- **本文の抜粋**:
-=-=-=-=-

虫を調べる カシノアカカイガラムシ?
毎年今頃になると家の近くの公園のシラカシの木の幹に小さくて赤い虫がぽつぽつつき始めます。
小さいのですが、拡大するとこんな感じの虫です。ネットで調べてカシノアカカイガラムシらしいことが分かったのですが、初めのころはあまり動かないし、特徴もあまりないので、もっぱら接写の練習用に使っていました。
今年は例年より早い3月24日に見つけました。カシノアカカイガラムシという名前はネットで調べたのですが、本当にその種で合っているのだろうかとだんだん気になってきました。それで、まず、「日本昆虫目録第4巻」を見てみました。カシノアカカイガラムシはアカカイガラムシ科 Kuwaniidaeに属していて、学名はKuwania quercusです。Kuwania属にはその他にもマテバシイアカカイガラムシ K. pasaniaeという種も載っていました。それで、ちょっと調べてみる気になりました。3月31日に小さなサンプル管に消毒用アルコールを入れて、ピンセットの上に一匹だけ載せてサンプル管に入れました。
S. Wu et al., "The taxonomy of the Japanese oak red scale insect, Kuwania quercus (Kuwana) (Hemiptera: Coccoidea: Kuwaniidae), with a generic diagnosis, a key to species and description of a new species from California", Zootaxa 3630, 291 (2013). (ここからpdfが直接ダウンロードできます)
この文献を見ると、K. quercusについて詳しく載っていました。もともとはKuwana氏が東京と九州でコナラ属 Quercusの木についているところを発見し、Sasakia quercusという名前をつけて1902年に発表したものでした。Cockerellは翌年、Sasakiaという属名が鱗翅目タテハチョウ科ですでに使われているということでKuwaniaという属名に変更しました。それ以降、Kuwania属は日本だけに産するカイガラムシとして知られていました。1950年代になるとKuwania属は中国、朝鮮半島でも見つかり、広く旧北区と東洋区に分布していることが分かりました(旧北区はヨーロッパ、北アジア、中央アジア、東アジア、北アフリカまで含む生物地理区、東洋区は東アジア南部、東南アジア、インドあたりで、日本は大部分旧北区に属し、南西諸島が東洋区に属します)。現在では6種が知られているそうです。
K. quercusは年1化で、3月終わりごろ孵化した幼虫が木の裂け目などに潜みます。1齢幼虫は0.25mm程度で脚は6本、触角は6節で、尾に長い毛を2本持っています。その後の中間齢は0.4-0.9mm程度で足や触角がなくなり丸い形になります。4月終わりから6月にかけて♀成虫が出現します。大きさは1.2-1.9mm程度で、触角は9節になります。そして産卵の場所を探し始めます。産卵場所として蝋で作った白い卵嚢をつくり、そこで産卵するとのことでした。なお、この論文によると、この間紹介した神田氏の♂発見の論文はコナカイガラムシ♂の間違いだろうとのことでした。ただ、交尾しているところを見つけているのですけど・・・。絵が間違っていたのかもしれません。

-=-=-=-=-

- **やること**:
a: カイガラムシの文章によると、Cockerellはなぜ属名をSasakiaからKuwaniaに変えたのですか。
b: カイガラムシの文章を、最後の文のすぐ後から書き続けてください。

- **データ部分**:
-=-=-=-=-

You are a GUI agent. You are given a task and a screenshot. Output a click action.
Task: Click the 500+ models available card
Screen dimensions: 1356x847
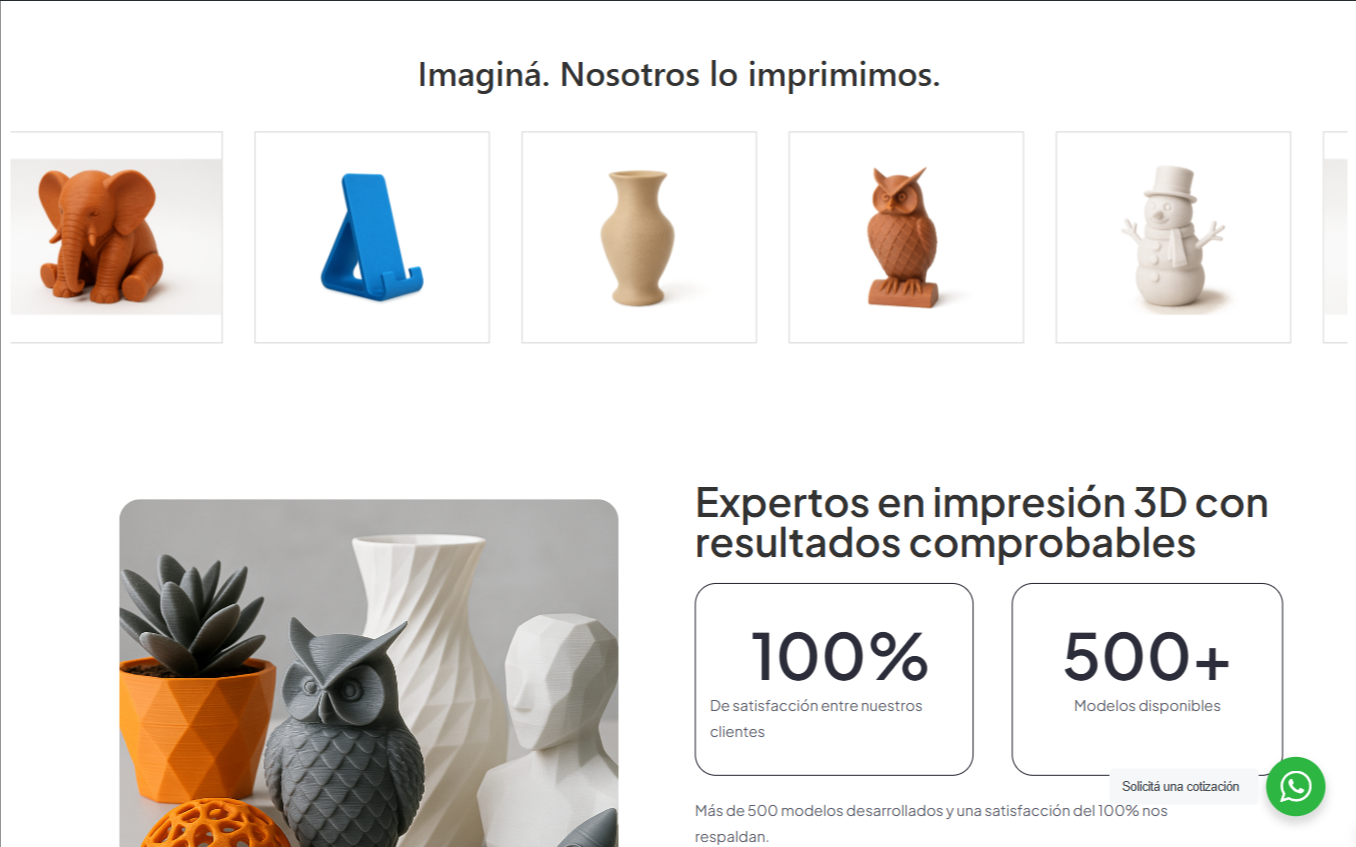coord(1147,679)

-=-=-=-=-

- **答えまとめ**:
a: Sasakiaという属名が、鱗翅目タテハチョウ科ですでに使われていたからです。

b:
さて、Wuらの論文には6種の検索表も載っているのですが、かなり細かいところまで見ないと駄目で、私のように10倍や20倍の対物では難しく、100倍の油浸が必要とのことです。とりあえず、見れるところだけ見ていきたいと思います。
まず、この得体の知れない虫を顕微鏡下で撮ってみました。アルコールに浮かべた状態で撮ろうとしても動いてしまうので、小さなシャーレにアルコールを満たし、スライドグラスを切ったガラス板を入れ、その上に載せて撮ってみました。アルコールが少しだけ蒸発して表面が乾いたのでそのままの姿で撮れました。何となく脚の位置から胸の節を考え、残りを頭部と腹部に分けたら、こんな感じになりました。なお、体長は1.4mm。触角は9節なので、たぶん、♀成虫です。
これは頭部を拡大したものです。
さらに触角の拡大です。確かに9節あります。
次は腹部を背側から写したものですが、何となく7節くらいまでは数えられます。末端はどうなっているのか分かりません。
次は腹部の写真です。腹部は脚があるので、アルコールがそこに溜まってしまいます。それで、全体がアルコールに浸かった状態で撮りました。
日本産のKuwania属に限って検索表を書くと上のようになります。日本産はquercusとpasaniaeの2種なので、日本産を区別するだけなら③だけを調べればよいのです。検索の①は気門、②は円盤状の孔、③は気門と脛節末端のこん棒状の刺毛についてです。②は低倍率ではとても無理でした。①は何とか撮れた感じですが、はっきりしません。③の脛節末端の刺毛が一番確かでした。これを写真で見ていきます。
これは腹部をアルコールを少し蒸発させて撮ったものです。気門らしきものは見えるのですが、どれだかよく分かりません。論文によると、腹部の気門は直径10μmの囲みの中に5μmの孔が空いているそうです。もう少しコントラスト落として照明の方向を変えて撮ってみました。
黒矢印の部分に何となく光る部分が並んでいるので、気門かなと思いました。quercusだと腹部第1節から第4節までなので、何となく合っているのですが、←?で示したところにもあると言えばあるような気がします。pasaniaeだと1~6節なので何とも言えません。それで、次は脛節末端を見てみました。
これはかなり明瞭です。"clubbed"というのは「こん棒状の」という意味でゴルフクラブを連想すればよさそうです。数えてみると7本あります。quercusは約6本なのでやはりquercusでよいのかなと思いました。
先ほどのは前脚ですが、これはたぶん、後脚の写真です。やはり"clubbed setae"があります。ちょっと不鮮明なので数ははっきり分からないのですが・・・。
ということで、気門の数が分からないので何とも言えないのですが、たぶん、カシノアカカイガラムシ Kuwania quercusでよいのではと思っています。quercusはブナ科のコナラ属、クリ属、pasaniaeはブナ科を寄主とすることが知られているので、寄主からは見分けられないようです。今度はプレパラートを作ってもっと拡大して調べてみたいなと思っています。